Source: Deep Learning and Large Models LLM


This article is approximately 3500 words long and is recommended for a 9-minute read. 
This article delves into the development of Retrieval-Augmented Generation (RAG), from basic concepts to the latest technologies.

All subfields of LLM + ACL25/ICML25/NAACL25 submission groups -> Enter from here for all subfields and submission groups of LLM!

15 Typical RAG Frameworks: Latest RAG Overview from Carnegie Mellon University

A Comprehensive Survey of Retrieval-Augmented Generation (RAG): Evolution, Current Landscape and Future Directions

This article delves into the development of Retrieval-Augmented Generation (RAG), from basic concepts to the latest technologies. RAG effectively improves output accuracy by combining retrieval and generation models, overcoming the limitations of LLMs.

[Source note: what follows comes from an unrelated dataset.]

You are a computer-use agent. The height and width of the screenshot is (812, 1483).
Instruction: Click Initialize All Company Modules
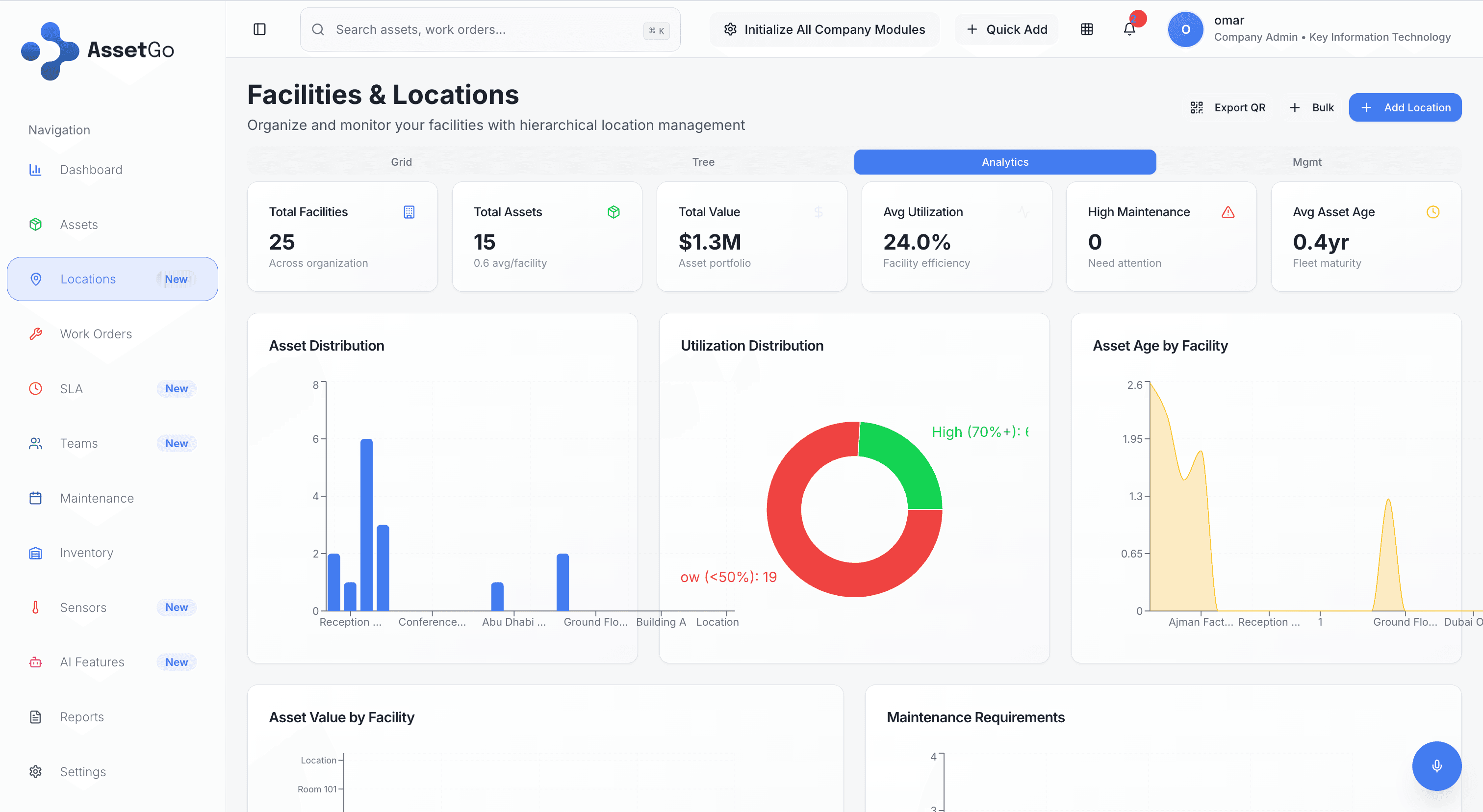tap(824, 29)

The research provides a detailed analysis of RAG’s architecture, illustrating how retrieval and generation collaboratively handle knowledge-intensive tasks. Furthermore, this article reviews key technological advancements of RAG in fields such as question answering and summarization, and discusses new methods to enhance retrieval efficiency. Additionally, the article highlights challenges in scalability, bias, and ethics within RAG and proposes future research directions to enhance model robustness, expand application scope, and address social impacts. This survey aims to provide a foundational guide for researchers and practitioners in the NLP field to better understand the potential and development path of RAG.

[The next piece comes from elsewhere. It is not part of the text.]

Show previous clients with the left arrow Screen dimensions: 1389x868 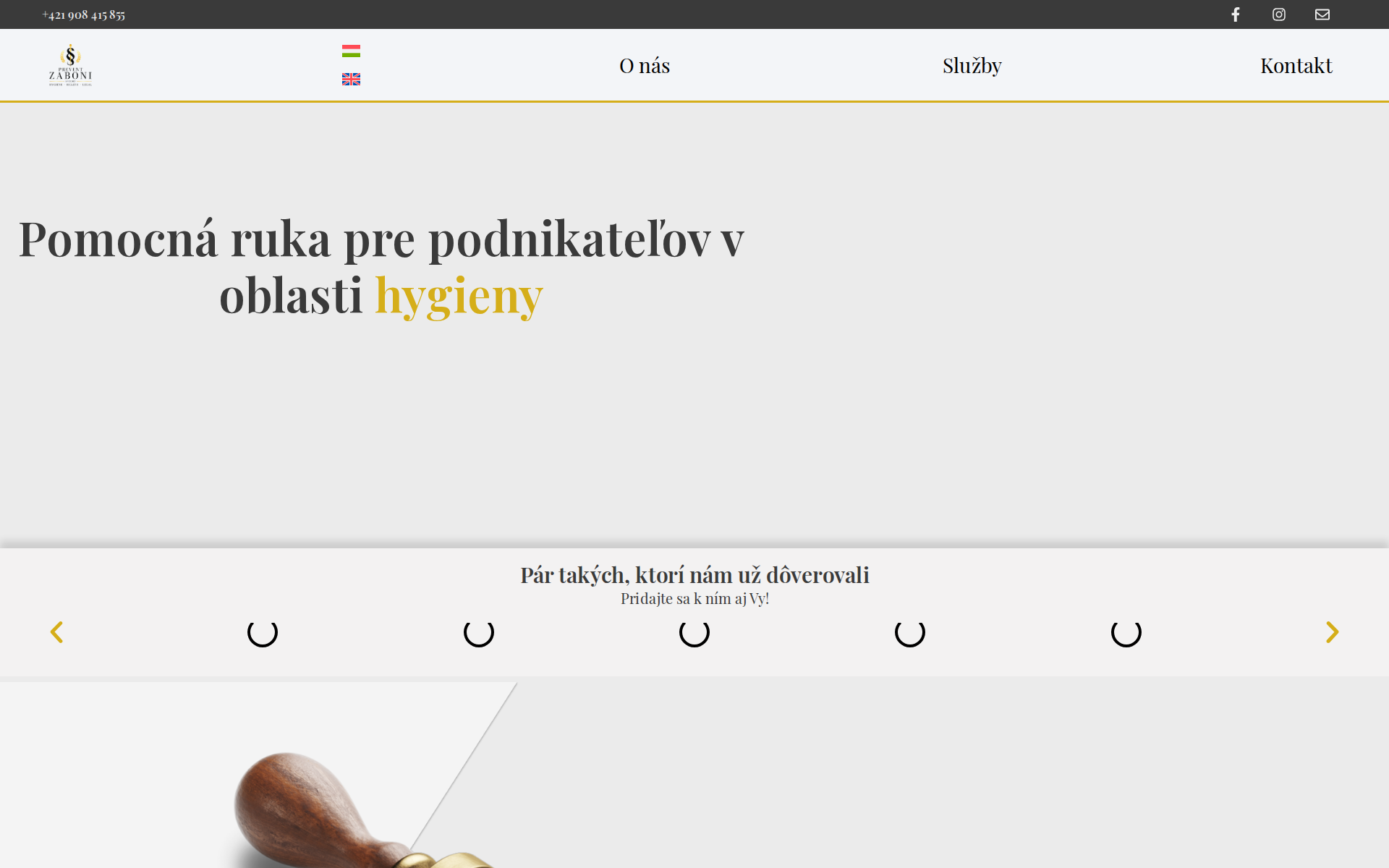(x=57, y=631)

https://arxiv.org/abs/2410.12837

1. Introduction

1.1 Overview of Retrieval-Augmented Generation (RAG)

Latest Overview of RAG: 15 Classic RAG Frameworks (Part 1)

RAG (Retrieval-Augmented Generation) integrates two core components:

– (i) The retrieval module, which is responsible for retrieving relevant documents or information from external knowledge bases, utilizing dense vector representations to identify relevant documents from large datasets, such as Wikipedia or private databases.

– (ii) The generation module, which processes this information to produce human-like text. The retrieved documents are then sent to the generation module, which is typically built on a transformer architecture.

RAG helps to reduce the phenomenon of “hallucination” in generated content, ensuring that the text is more factual and contextually appropriate. RAG has been widely applied in various fields, including:

Open-domain question answering
Conversational agents
Personalized recommendations.

1.2 New Systems of Hybrid Retrieval and Generation

Before the advent of RAG, natural language processing (NLP) primarily relied on either retrieval or generation methods.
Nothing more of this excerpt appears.